Air guiding duct (1) according to any one of claims 1 to 5, characterized in that the air guiding duct (1) comprises at least one inspection opening (9) for allowing an access between the heat exchanger (3) and the fan element (4), in particular wherein the inspection opening (9) is at least 50 mm x 50 mm in size to allow for visual analysis as well as to allow a cleaning tool to be inserted.
Air guiding duct (1) according to claim 6, characterized in that the air guiding duct (1) comprises at least one hatch (10) coupled to the inspection opening (9) to cover said inspection opening (9).
Air guiding duct (1) according to any one of claims 6 to 7, characterized in that the inspection opening (9) is present in a portion of the connection region (6).

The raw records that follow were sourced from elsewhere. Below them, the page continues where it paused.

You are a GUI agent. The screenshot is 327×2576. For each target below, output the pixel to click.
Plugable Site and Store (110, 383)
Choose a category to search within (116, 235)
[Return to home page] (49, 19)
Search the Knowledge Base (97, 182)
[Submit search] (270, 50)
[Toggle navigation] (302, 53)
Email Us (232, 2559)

Air guiding duct (1) according to any one of claims 1 to 8, characterized in that the surface of the connection region (6) between the inlet region (7) and the outlet region (8) is a sloped surface having an average slope of less than 45°, preferably less than 35°, with respect to a central axis (11) of the fan element (4).
Air guiding duct (1) according to any one of claims 1 to 9, characterized in that:
a. the inlet region (7) of the connection region (6) has a polygonal cross-section, in particular a rectangular cross section; and/or

b. the outlet region (8) of the connection region (6) has a circular cross section.

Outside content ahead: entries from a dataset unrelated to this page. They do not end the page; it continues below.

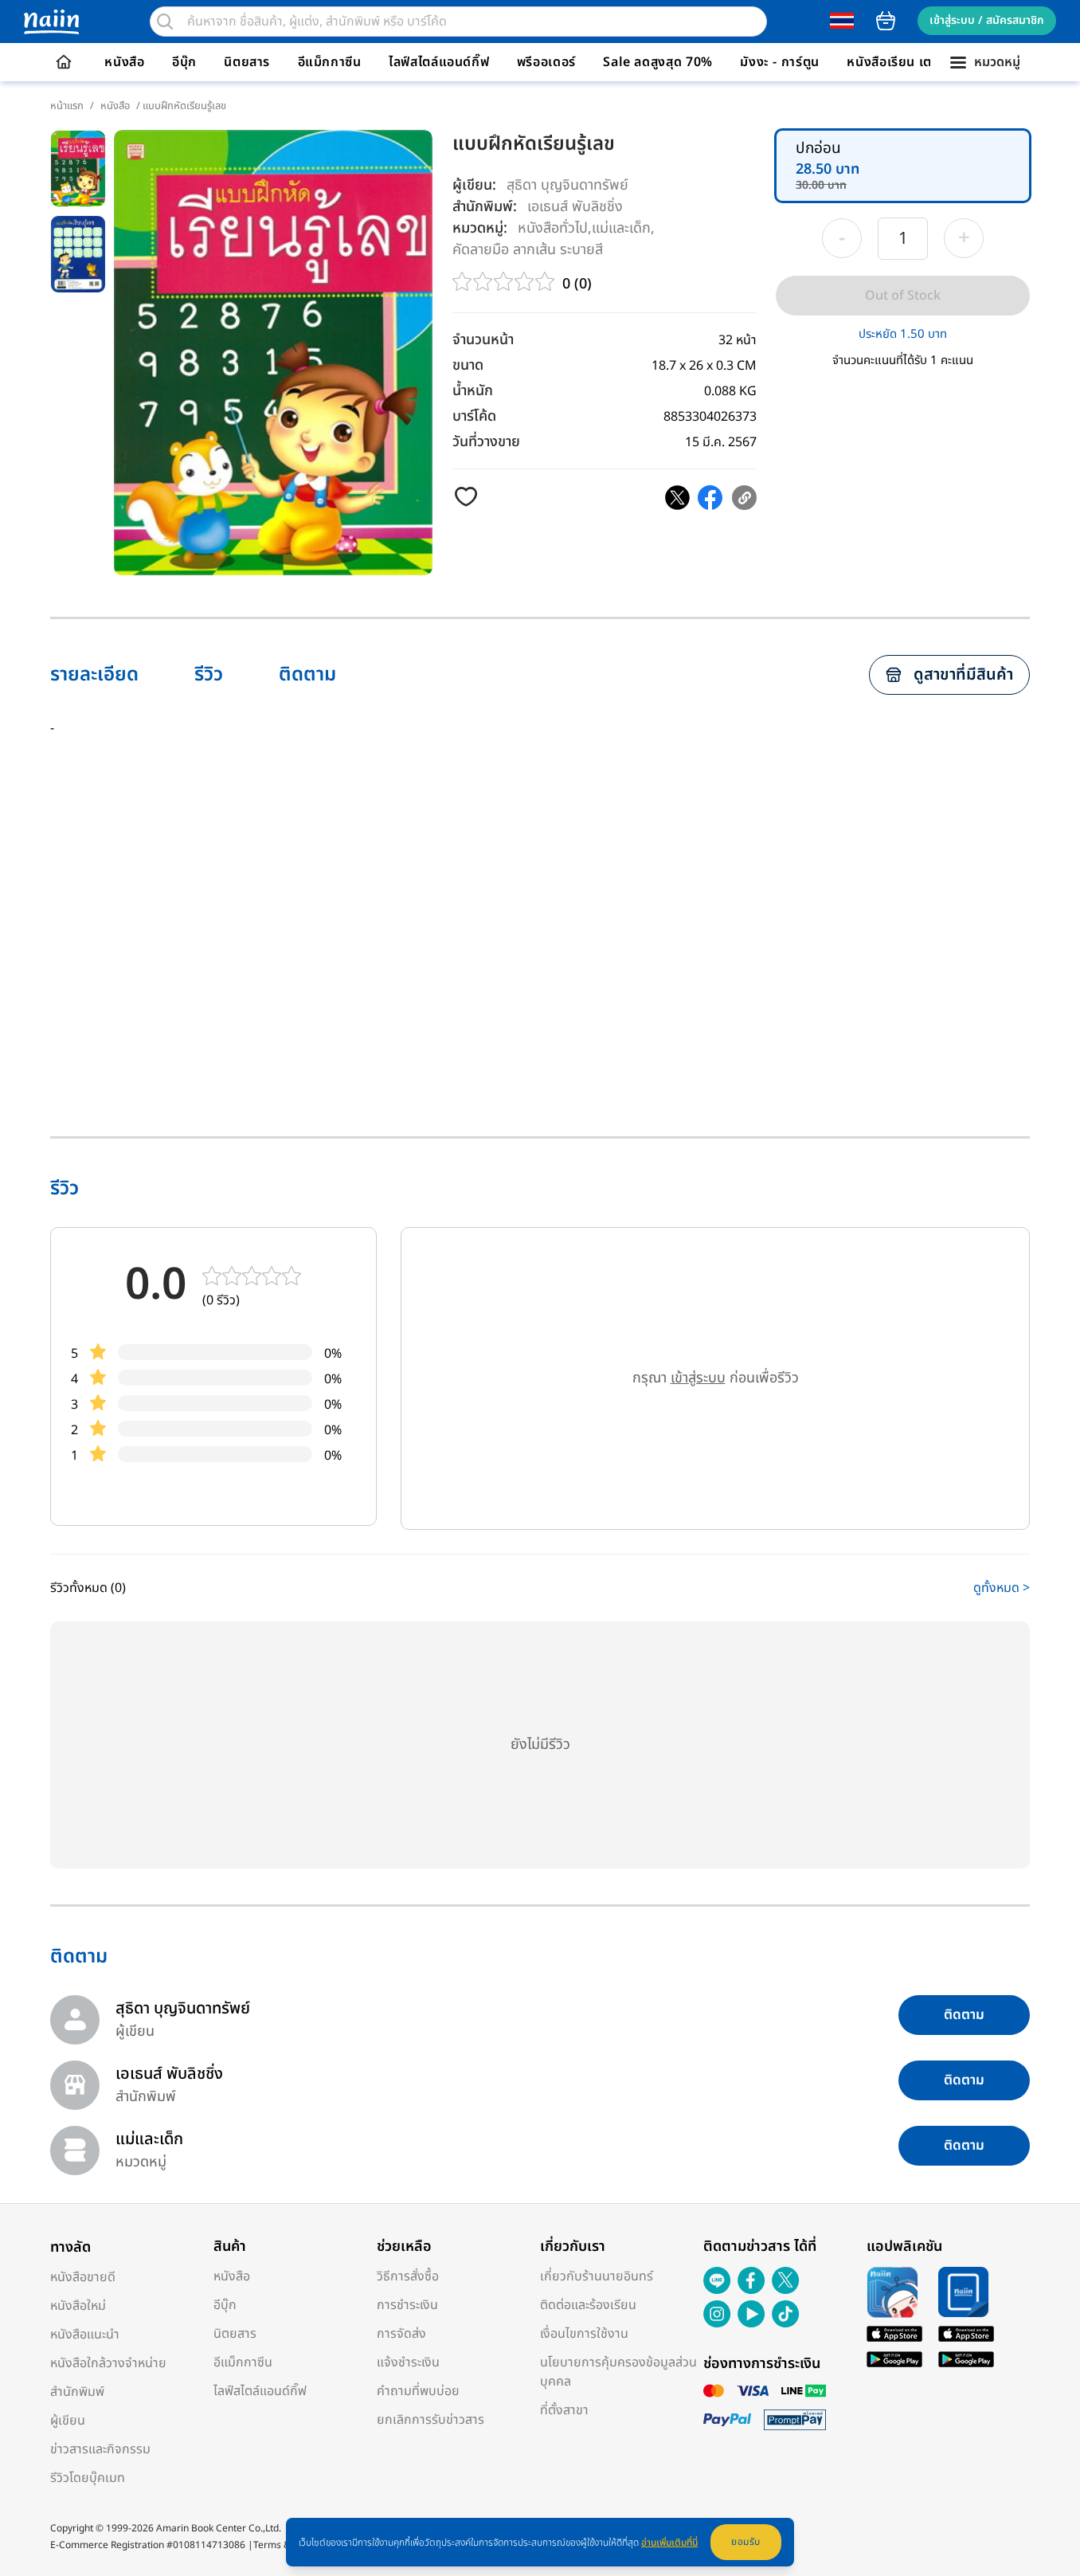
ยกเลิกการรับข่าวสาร (430, 2419)
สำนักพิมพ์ (77, 2392)
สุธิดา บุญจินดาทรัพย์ (567, 185)
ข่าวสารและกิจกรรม (100, 2449)
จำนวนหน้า (483, 340)
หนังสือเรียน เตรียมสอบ (913, 62)
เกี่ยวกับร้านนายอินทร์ (596, 2276)
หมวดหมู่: (479, 228)
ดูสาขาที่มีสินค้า (963, 675)
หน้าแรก (67, 106)
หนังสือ (124, 62)
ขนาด (467, 365)
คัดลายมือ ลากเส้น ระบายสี (527, 249)
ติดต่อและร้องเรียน (588, 2305)
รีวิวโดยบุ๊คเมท (87, 2478)
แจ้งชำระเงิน (408, 2362)
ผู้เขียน (67, 2420)
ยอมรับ (746, 2542)
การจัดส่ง (401, 2333)
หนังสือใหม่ (78, 2305)
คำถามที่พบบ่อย (418, 2391)
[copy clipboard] (744, 497)
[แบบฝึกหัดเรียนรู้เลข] (677, 497)
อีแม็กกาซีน (330, 62)
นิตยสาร (247, 62)
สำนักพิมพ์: (484, 207)
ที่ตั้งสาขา (564, 2410)
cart (885, 20)
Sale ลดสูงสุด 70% (658, 62)
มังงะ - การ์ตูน (780, 62)
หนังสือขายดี (82, 2277)
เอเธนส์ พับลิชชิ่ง (575, 206)
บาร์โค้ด (474, 416)
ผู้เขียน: (474, 185)
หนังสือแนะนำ (84, 2334)
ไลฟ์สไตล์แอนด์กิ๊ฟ (439, 62)
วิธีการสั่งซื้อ (408, 2276)
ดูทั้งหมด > (1001, 1588)
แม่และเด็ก (621, 227)
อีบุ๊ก (184, 62)
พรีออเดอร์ (546, 62)
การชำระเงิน (407, 2305)
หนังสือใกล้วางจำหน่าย (108, 2363)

Air guiding duct (1) according to any one of claims 1 to 10, characterized in that the connection region (6) comprises one inlet region (7) and a plurality of outlet regions (8), wherein the surface dimensions of the inlet region (7) is greater than the surface dimensions of the plurality of outlet regions (8).
Heating device (2), in particular a heat pump device, comprising the air guiding duct (1) according to any one of clams 1 to 11, wherein the air guiding duct (1) is placed in an internal space (5) of the device (2) between a heat exchanger (3) and a fan element (4).

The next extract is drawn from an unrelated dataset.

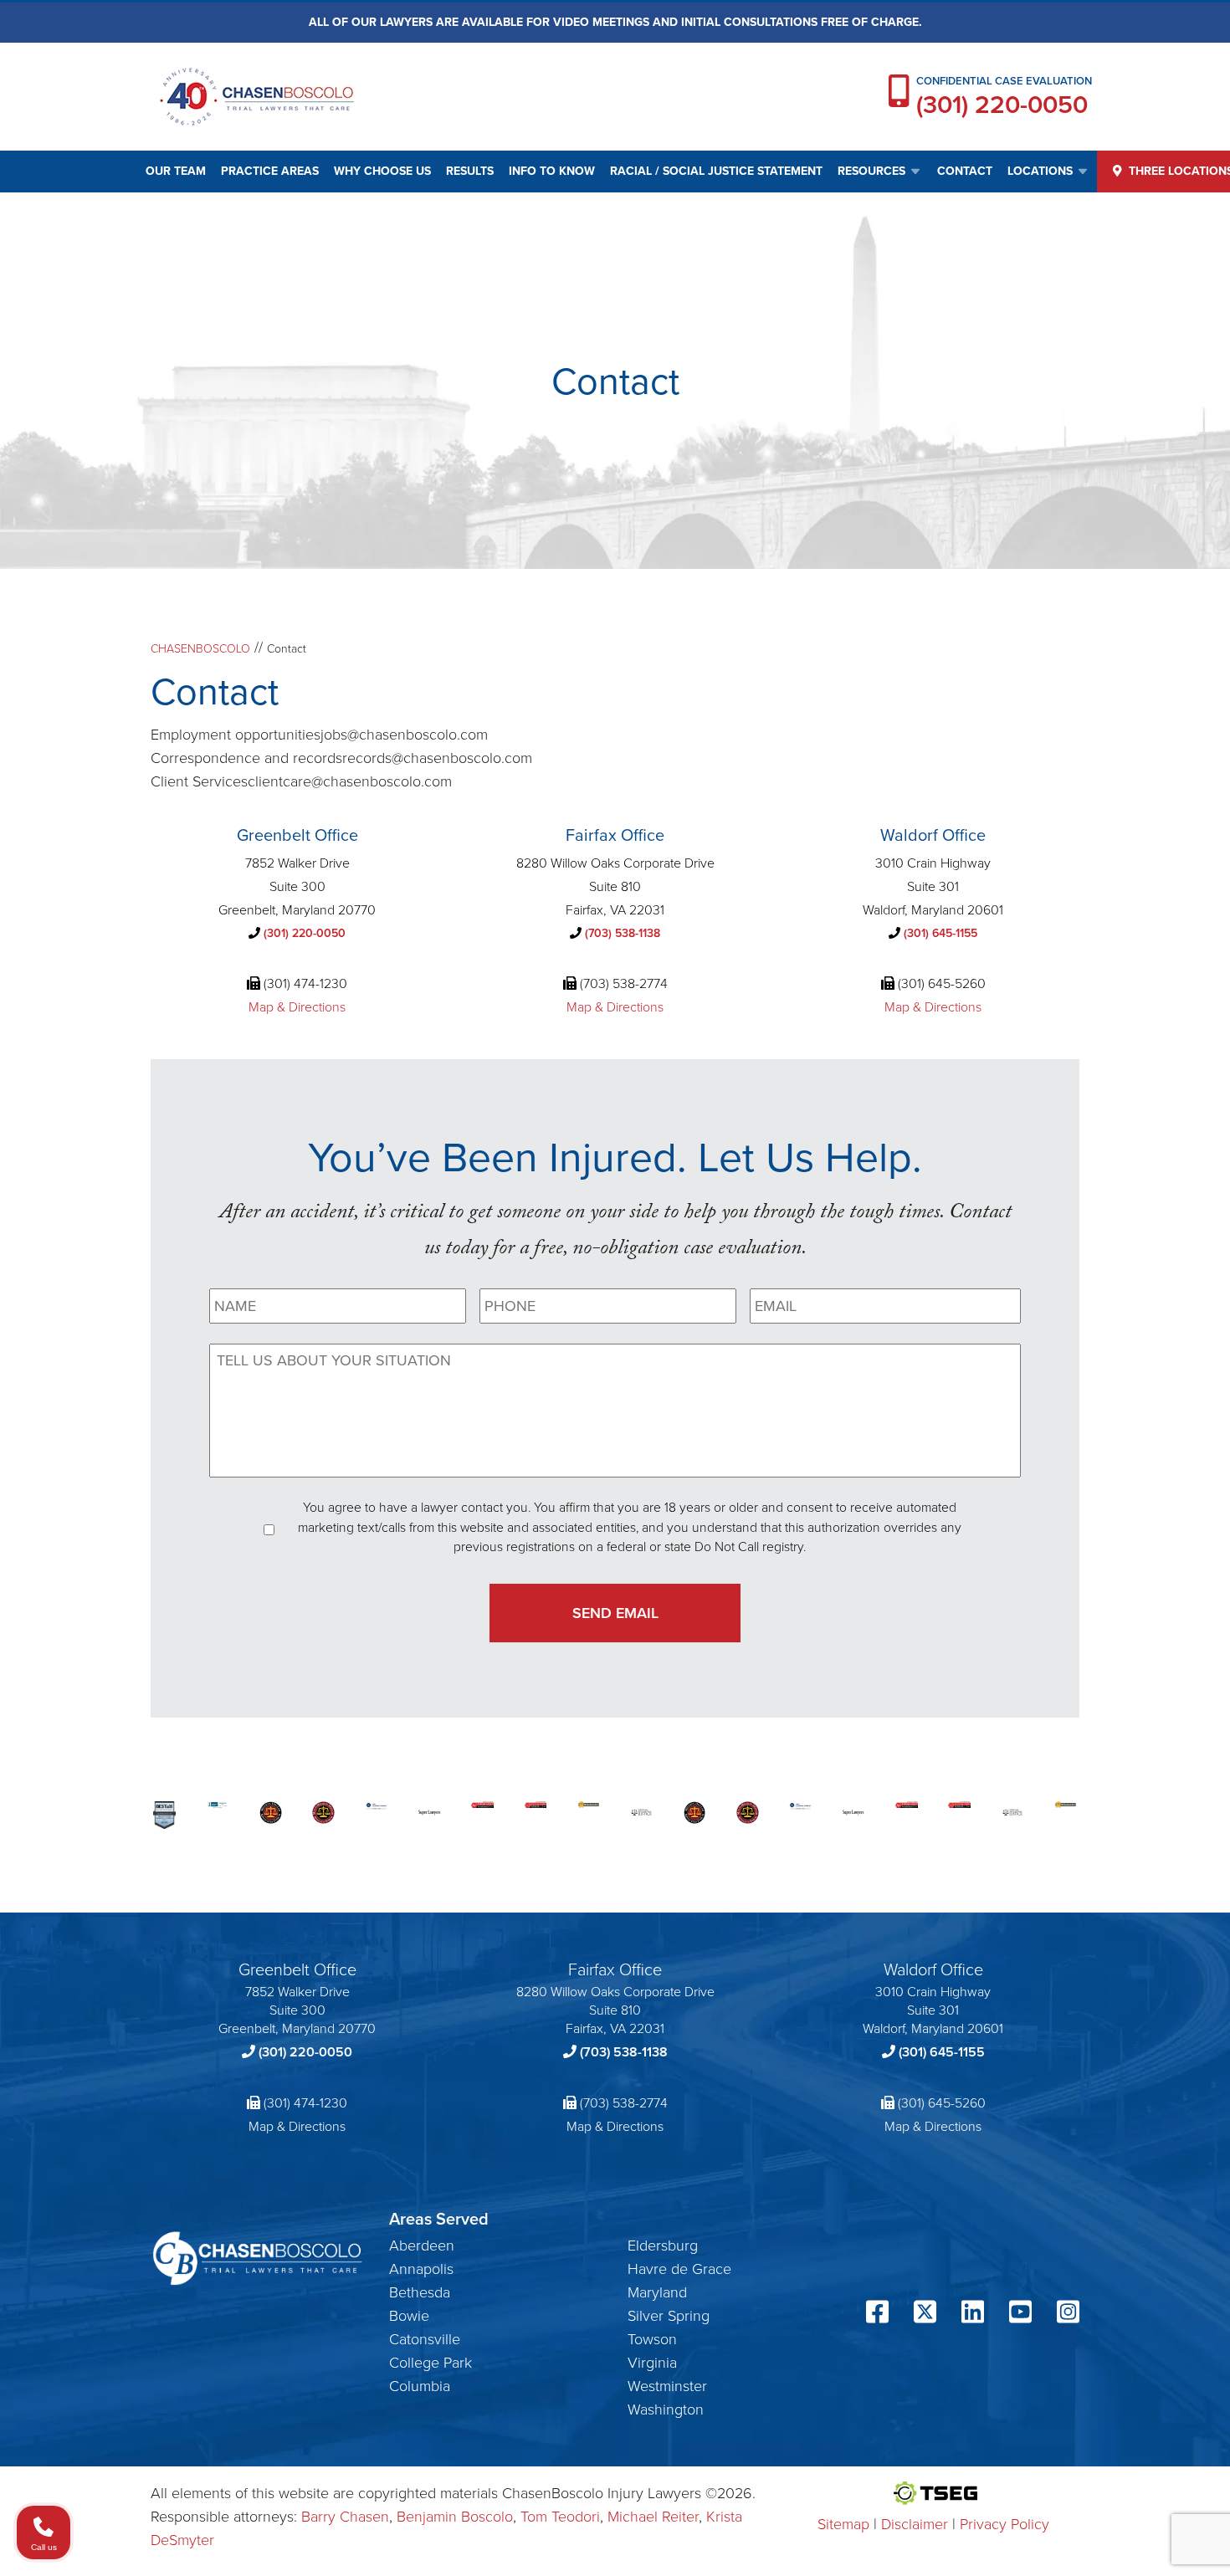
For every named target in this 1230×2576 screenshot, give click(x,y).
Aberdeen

Heating device (2) according to claim 12, characterized in that the heating device (2) comprises one or more structural parts (12) enclosing at least the connection region (6) and/or holding the connection region (6).
Heating device (2) according to claim 12 or 13, characterized in that:
a. at least one structural part (12) is made of a material different from the material of the connection region (6), in particular is made of plastic foam, more particularly of polypropylene expanded (PPE); and/or

b. the one or more structural parts (12) form a recess (13) at the inlet region (7) of the connection region (6); and/or

c. the one or more structural parts (12) comprise a condensate collecting region, and/or a support surface for casing or electronic elements; and/or

d. at least one structural part (12) comprises an accessing opening (14) and in particular a hatch coupled to said accessing opening (14).
Use of the air guiding duct (1) according to any one of claims 1 to 13 for a heating device (2), in particular a heat pump device.